> [WHAT YOU NEED TO DO] Every record must be repeated exactly, with no omission.

> [DATA PROVIDED]
━━━━━━━━━━━━━━━━━━━━━━━━━━━━━━

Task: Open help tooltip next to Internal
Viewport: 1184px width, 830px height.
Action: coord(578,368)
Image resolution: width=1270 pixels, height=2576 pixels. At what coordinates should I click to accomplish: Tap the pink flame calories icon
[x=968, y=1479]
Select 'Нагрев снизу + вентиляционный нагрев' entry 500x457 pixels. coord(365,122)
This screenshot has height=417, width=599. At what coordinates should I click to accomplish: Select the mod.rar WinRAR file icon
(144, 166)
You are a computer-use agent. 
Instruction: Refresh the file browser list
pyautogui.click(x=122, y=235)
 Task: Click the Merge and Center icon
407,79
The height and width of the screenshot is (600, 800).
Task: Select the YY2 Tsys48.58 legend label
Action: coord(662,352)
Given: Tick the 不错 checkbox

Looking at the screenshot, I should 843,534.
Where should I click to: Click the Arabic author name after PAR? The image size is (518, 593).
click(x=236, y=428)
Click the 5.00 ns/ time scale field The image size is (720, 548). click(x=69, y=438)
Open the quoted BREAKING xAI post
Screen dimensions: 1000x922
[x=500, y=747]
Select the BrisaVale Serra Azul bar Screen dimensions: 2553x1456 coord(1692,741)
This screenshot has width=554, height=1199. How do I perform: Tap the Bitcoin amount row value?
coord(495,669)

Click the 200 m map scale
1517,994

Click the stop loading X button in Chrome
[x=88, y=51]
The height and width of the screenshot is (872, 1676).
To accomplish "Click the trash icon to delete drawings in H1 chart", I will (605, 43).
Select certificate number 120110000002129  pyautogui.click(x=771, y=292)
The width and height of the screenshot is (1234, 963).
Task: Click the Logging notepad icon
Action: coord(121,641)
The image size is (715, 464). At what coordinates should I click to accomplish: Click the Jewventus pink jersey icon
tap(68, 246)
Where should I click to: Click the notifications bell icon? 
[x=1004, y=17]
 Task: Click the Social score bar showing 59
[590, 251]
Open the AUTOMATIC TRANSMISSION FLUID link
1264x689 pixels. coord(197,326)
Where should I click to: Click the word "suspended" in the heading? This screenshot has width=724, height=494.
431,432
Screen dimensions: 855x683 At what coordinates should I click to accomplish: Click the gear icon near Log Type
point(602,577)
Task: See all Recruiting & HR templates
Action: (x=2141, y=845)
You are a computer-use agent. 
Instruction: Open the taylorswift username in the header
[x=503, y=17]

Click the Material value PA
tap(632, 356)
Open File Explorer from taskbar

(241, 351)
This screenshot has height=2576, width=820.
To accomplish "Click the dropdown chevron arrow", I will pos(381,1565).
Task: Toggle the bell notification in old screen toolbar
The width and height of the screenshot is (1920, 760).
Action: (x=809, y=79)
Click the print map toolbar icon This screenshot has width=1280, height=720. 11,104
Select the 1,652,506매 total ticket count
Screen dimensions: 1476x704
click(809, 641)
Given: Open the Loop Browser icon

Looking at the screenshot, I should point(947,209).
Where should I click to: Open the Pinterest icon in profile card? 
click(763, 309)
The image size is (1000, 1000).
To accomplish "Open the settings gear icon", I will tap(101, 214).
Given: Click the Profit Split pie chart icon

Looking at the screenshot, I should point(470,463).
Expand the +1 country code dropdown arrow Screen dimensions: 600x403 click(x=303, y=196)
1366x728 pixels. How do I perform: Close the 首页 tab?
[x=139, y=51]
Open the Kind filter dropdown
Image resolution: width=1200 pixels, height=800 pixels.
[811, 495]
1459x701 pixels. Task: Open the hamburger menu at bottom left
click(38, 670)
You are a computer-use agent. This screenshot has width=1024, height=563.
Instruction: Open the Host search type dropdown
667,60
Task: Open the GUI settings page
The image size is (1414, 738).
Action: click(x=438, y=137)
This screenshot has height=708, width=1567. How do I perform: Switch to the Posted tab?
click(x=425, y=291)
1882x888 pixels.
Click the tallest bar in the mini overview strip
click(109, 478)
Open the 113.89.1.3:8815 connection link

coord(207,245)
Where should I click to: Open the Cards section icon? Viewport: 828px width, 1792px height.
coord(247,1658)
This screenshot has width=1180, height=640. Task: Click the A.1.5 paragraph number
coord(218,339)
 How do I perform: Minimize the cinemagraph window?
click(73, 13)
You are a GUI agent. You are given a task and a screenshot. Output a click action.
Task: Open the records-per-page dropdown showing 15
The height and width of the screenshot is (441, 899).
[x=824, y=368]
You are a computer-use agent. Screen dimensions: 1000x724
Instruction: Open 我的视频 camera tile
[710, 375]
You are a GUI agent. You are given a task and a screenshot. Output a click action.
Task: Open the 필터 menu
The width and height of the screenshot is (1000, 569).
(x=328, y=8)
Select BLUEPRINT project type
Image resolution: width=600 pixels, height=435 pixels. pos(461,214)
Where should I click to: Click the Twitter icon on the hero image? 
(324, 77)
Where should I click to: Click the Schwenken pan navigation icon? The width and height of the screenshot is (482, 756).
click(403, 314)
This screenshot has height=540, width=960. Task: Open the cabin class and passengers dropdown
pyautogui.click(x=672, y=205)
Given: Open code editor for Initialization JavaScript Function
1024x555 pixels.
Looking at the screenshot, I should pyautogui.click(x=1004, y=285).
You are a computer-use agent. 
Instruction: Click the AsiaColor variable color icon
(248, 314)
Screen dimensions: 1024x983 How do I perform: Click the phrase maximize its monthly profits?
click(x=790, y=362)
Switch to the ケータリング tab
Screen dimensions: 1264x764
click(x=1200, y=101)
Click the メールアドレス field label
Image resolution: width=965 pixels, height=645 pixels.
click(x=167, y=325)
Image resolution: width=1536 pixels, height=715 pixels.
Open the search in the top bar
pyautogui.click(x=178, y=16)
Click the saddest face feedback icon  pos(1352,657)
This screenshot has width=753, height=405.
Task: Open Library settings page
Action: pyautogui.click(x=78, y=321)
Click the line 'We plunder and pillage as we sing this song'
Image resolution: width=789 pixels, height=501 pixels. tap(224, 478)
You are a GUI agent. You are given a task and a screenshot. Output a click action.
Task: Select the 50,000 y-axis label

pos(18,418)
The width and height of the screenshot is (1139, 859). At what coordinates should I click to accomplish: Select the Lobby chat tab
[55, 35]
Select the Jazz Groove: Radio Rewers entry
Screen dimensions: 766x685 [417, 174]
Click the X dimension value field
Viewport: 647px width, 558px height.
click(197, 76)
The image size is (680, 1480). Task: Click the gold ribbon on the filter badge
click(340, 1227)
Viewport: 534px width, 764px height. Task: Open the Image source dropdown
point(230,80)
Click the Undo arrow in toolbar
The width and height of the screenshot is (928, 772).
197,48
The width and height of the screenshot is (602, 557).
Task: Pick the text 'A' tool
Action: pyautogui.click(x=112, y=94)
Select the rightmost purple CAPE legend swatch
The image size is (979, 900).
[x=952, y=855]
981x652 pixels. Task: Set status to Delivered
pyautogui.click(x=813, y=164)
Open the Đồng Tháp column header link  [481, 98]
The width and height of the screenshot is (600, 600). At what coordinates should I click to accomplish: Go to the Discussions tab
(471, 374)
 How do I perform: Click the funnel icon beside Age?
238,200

━━━━━━━━━━━━━━━━━━━━━━━━━━━━━━

> [EXERCISE RESPONSE]
Task: Open help tooltip next to Internal
Viewport: 1184px width, 830px height.
Action: coord(578,368)
Image resolution: width=1270 pixels, height=2576 pixels. At what coordinates should I click to accomplish: Tap the pink flame calories icon
[x=968, y=1479]
Select 'Нагрев снизу + вентиляционный нагрев' entry 500x457 pixels. coord(365,122)
This screenshot has height=417, width=599. At what coordinates should I click to accomplish: Select the mod.rar WinRAR file icon
(144, 166)
You are a computer-use agent. 
Instruction: Refresh the file browser list
pyautogui.click(x=122, y=235)
 Task: Click the Merge and Center icon
407,79
The height and width of the screenshot is (600, 800).
Task: Select the YY2 Tsys48.58 legend label
Action: coord(662,352)
Given: Tick the 不错 checkbox

Looking at the screenshot, I should 843,534.
Where should I click to: Click the Arabic author name after PAR? The image size is (518, 593).
click(x=236, y=428)
Click the 5.00 ns/ time scale field The image size is (720, 548). click(x=69, y=438)
Open the quoted BREAKING xAI post
Screen dimensions: 1000x922
[x=500, y=747]
Select the BrisaVale Serra Azul bar Screen dimensions: 2553x1456 coord(1692,741)
This screenshot has width=554, height=1199. How do I perform: Tap the Bitcoin amount row value?
coord(495,669)

Click the 200 m map scale
1517,994

Click the stop loading X button in Chrome
[x=88, y=51]
The height and width of the screenshot is (872, 1676).
To accomplish "Click the trash icon to delete drawings in H1 chart", I will (605, 43).
Select certificate number 120110000002129  pyautogui.click(x=771, y=292)
The width and height of the screenshot is (1234, 963).
Task: Click the Logging notepad icon
Action: coord(121,641)
The image size is (715, 464). At what coordinates should I click to accomplish: Click the Jewventus pink jersey icon
tap(68, 246)
Where should I click to: Click the notifications bell icon? 
[x=1004, y=17]
 Task: Click the Social score bar showing 59
[590, 251]
Open the AUTOMATIC TRANSMISSION FLUID link
1264x689 pixels. coord(197,326)
Where should I click to: Click the word "suspended" in the heading? This screenshot has width=724, height=494.
431,432
Screen dimensions: 855x683 At what coordinates should I click to accomplish: Click the gear icon near Log Type
point(602,577)
Task: See all Recruiting & HR templates
Action: (x=2141, y=845)
You are a computer-use agent. 
Instruction: Open the taylorswift username in the header
[x=503, y=17]

Click the Material value PA
tap(632, 356)
Open File Explorer from taskbar

(241, 351)
This screenshot has height=2576, width=820.
To accomplish "Click the dropdown chevron arrow", I will pos(381,1565).
Task: Toggle the bell notification in old screen toolbar
The width and height of the screenshot is (1920, 760).
Action: (x=809, y=79)
Click the print map toolbar icon This screenshot has width=1280, height=720. 11,104
Select the 1,652,506매 total ticket count
Screen dimensions: 1476x704
click(809, 641)
Given: Open the Loop Browser icon

Looking at the screenshot, I should point(947,209).
Where should I click to: Open the Pinterest icon in profile card? 
click(763, 309)
The image size is (1000, 1000).
To accomplish "Open the settings gear icon", I will tap(101, 214).
Given: Click the Profit Split pie chart icon

Looking at the screenshot, I should point(470,463).
Expand the +1 country code dropdown arrow Screen dimensions: 600x403 click(x=303, y=196)
1366x728 pixels. How do I perform: Close the 首页 tab?
[x=139, y=51]
Open the Kind filter dropdown
Image resolution: width=1200 pixels, height=800 pixels.
[811, 495]
1459x701 pixels. Task: Open the hamburger menu at bottom left
click(38, 670)
You are a computer-use agent. This screenshot has width=1024, height=563.
Instruction: Open the Host search type dropdown
667,60
Task: Open the GUI settings page
The image size is (1414, 738).
Action: click(x=438, y=137)
This screenshot has height=708, width=1567. How do I perform: Switch to the Posted tab?
click(x=425, y=291)
1882x888 pixels.
Click the tallest bar in the mini overview strip
click(109, 478)
Open the 113.89.1.3:8815 connection link

coord(207,245)
Where should I click to: Open the Cards section icon? Viewport: 828px width, 1792px height.
coord(247,1658)
This screenshot has width=1180, height=640. Task: Click the A.1.5 paragraph number
coord(218,339)
 How do I perform: Minimize the cinemagraph window?
click(73, 13)
You are a GUI agent. You are given a task and a screenshot. Output a click action.
Task: Open the records-per-page dropdown showing 15
The height and width of the screenshot is (441, 899).
[x=824, y=368]
You are a computer-use agent. Screen dimensions: 1000x724
Instruction: Open 我的视频 camera tile
[710, 375]
You are a GUI agent. You are given a task and a screenshot. Output a click action.
Task: Open the 필터 menu
The width and height of the screenshot is (1000, 569).
(x=328, y=8)
Select BLUEPRINT project type
Image resolution: width=600 pixels, height=435 pixels. pos(461,214)
Where should I click to: Click the Twitter icon on the hero image? 
(324, 77)
Where should I click to: Click the Schwenken pan navigation icon? The width and height of the screenshot is (482, 756).
click(403, 314)
This screenshot has height=540, width=960. Task: Open the cabin class and passengers dropdown
pyautogui.click(x=672, y=205)
Given: Open code editor for Initialization JavaScript Function
1024x555 pixels.
Looking at the screenshot, I should pyautogui.click(x=1004, y=285).
You are a computer-use agent. 
Instruction: Click the AsiaColor variable color icon
(248, 314)
Screen dimensions: 1024x983 How do I perform: Click the phrase maximize its monthly profits?
click(x=790, y=362)
Switch to the ケータリング tab
Screen dimensions: 1264x764
click(x=1200, y=101)
Click the メールアドレス field label
Image resolution: width=965 pixels, height=645 pixels.
click(x=167, y=325)
Image resolution: width=1536 pixels, height=715 pixels.
Open the search in the top bar
pyautogui.click(x=178, y=16)
Click the saddest face feedback icon  pos(1352,657)
This screenshot has width=753, height=405.
Task: Open Library settings page
Action: pyautogui.click(x=78, y=321)
Click the line 'We plunder and pillage as we sing this song'
Image resolution: width=789 pixels, height=501 pixels. tap(224, 478)
You are a GUI agent. You are given a task and a screenshot. Output a click action.
Task: Select the 50,000 y-axis label

pos(18,418)
The width and height of the screenshot is (1139, 859). At what coordinates should I click to accomplish: Select the Lobby chat tab
[55, 35]
Select the Jazz Groove: Radio Rewers entry
Screen dimensions: 766x685 [417, 174]
Click the X dimension value field
Viewport: 647px width, 558px height.
click(197, 76)
The image size is (680, 1480). Task: Click the gold ribbon on the filter badge
click(340, 1227)
Viewport: 534px width, 764px height. Task: Open the Image source dropdown
point(230,80)
Click the Undo arrow in toolbar
The width and height of the screenshot is (928, 772).
197,48
The width and height of the screenshot is (602, 557).
Task: Pick the text 'A' tool
Action: pyautogui.click(x=112, y=94)
Select the rightmost purple CAPE legend swatch
The image size is (979, 900).
[x=952, y=855]
981x652 pixels. Task: Set status to Delivered
pyautogui.click(x=813, y=164)
Open the Đồng Tháp column header link  [481, 98]
The width and height of the screenshot is (600, 600). At what coordinates should I click to accomplish: Go to the Discussions tab
(471, 374)
 How do I perform: Click the funnel icon beside Age?
238,200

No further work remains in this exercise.